KPI Calculation: LeanXcale Online Aggregates

LeanXcale
5 min readMar 15, 2021

Motivation: Supporting high data ingestion rates and performing frequent aggregate queries

In real time analytics, a major requirement is to be able to ingest data at high rates, while at the same time compute aggregations over the real-time data. For instance, a common use case is ingesting data at high rates and computing KPIs or other metrics, over the ingested data. Examples of this use case are performance monitoring, IoT, eAdvertisement, smart grids, industry 4.0, etc. This kind of workload is troublesome for SQL databases because they are not efficient at ingesting data. Also, the aggregate analytical queries are very expensive because they need to traverse large amounts of data very frequently. NoSQL databases (see our blog post on NoSQL), in particular key-value data stores, are good at ingesting data more efficiently and handle that part of the workload. However, they are not good at analytical queries, if at all supported. As a result, it is very common to find solutions that need:

  • To pre-compute aggregations at the application level to persist them later. This approach is arduous to develop and has limitations in both the durability guarantees (a crash will cause the loss of all aggregations) and its scalability (when the amount of data to aggregate requires more than one server).
  • Or to combine different data management technologies to solve this use case. This yields complex architectures that require a lot of talent to be created successfully and are not only very hard to develop, but also very hard to maintain.

WHY ONLINE AGGREGATES

One differential key feature of LeanXcale is online aggregates. LeanXcale has developed a new technology based on a brand new semantic multi-version concurrency control (patent pending) that enables it to compute aggregates in an incremental and real-time manner, using aggregate tables. As data are ingested, it becomes possible to update the relevant aggregate tables, so aggregates are always pre-computed. Thus, the formerly complex developments or architectures become a basic architecture with almost costless queries, that read one or more rows of an aggregate table. Data ingestion becomes slightly more expensive but removes the cost of computing the aggregates. In the following example, we motivate the concept of online aggregates by showing that a NoSQL data store or a traditional SQL database cannot solve the problem. Then we explain how the new technology from LeanXcale succeeds at solving this use case.
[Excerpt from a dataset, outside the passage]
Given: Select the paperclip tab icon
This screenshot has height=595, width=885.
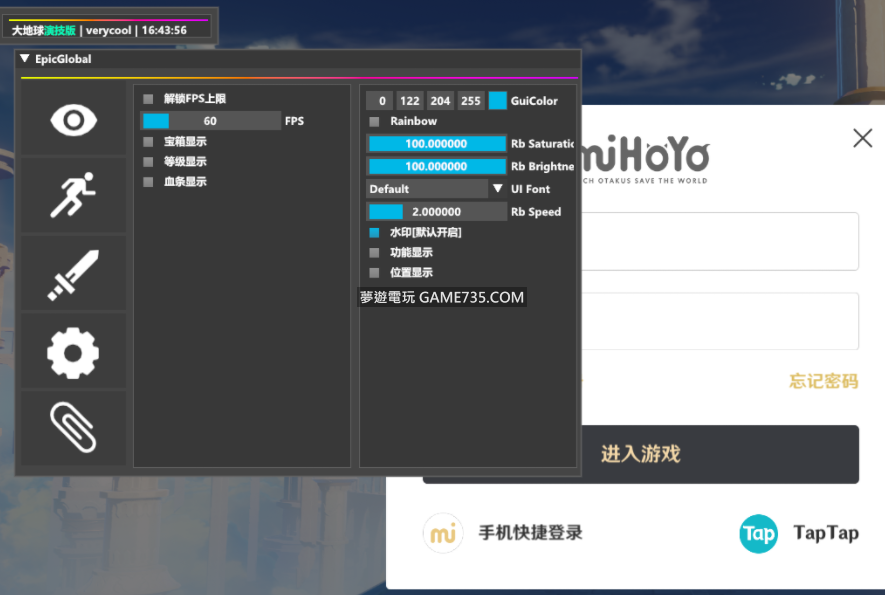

USE CASE EXAMPLE: APPLICATION PERFORMANCE MONITORING (APM)

In application performance monitoring, it is very important to detect anomalies in the application behavior as soon as they happen, in order to reduce the Mean-Time-To-Repair (MTTR). Typically, the behavior is modelled by at least two metrics: number of invocations and average response time.

Since these events are asynchronous, they are aggregated frequently with a temporal criterium to simplify their management in dashboarding or to define the threshold of what is considered an anomaly. Commonly, it is also necessary to know these metrics at different aggregation levels: customer, application, application server, and endpoint (e.g., a REST API endpoint or any other user actionable unit).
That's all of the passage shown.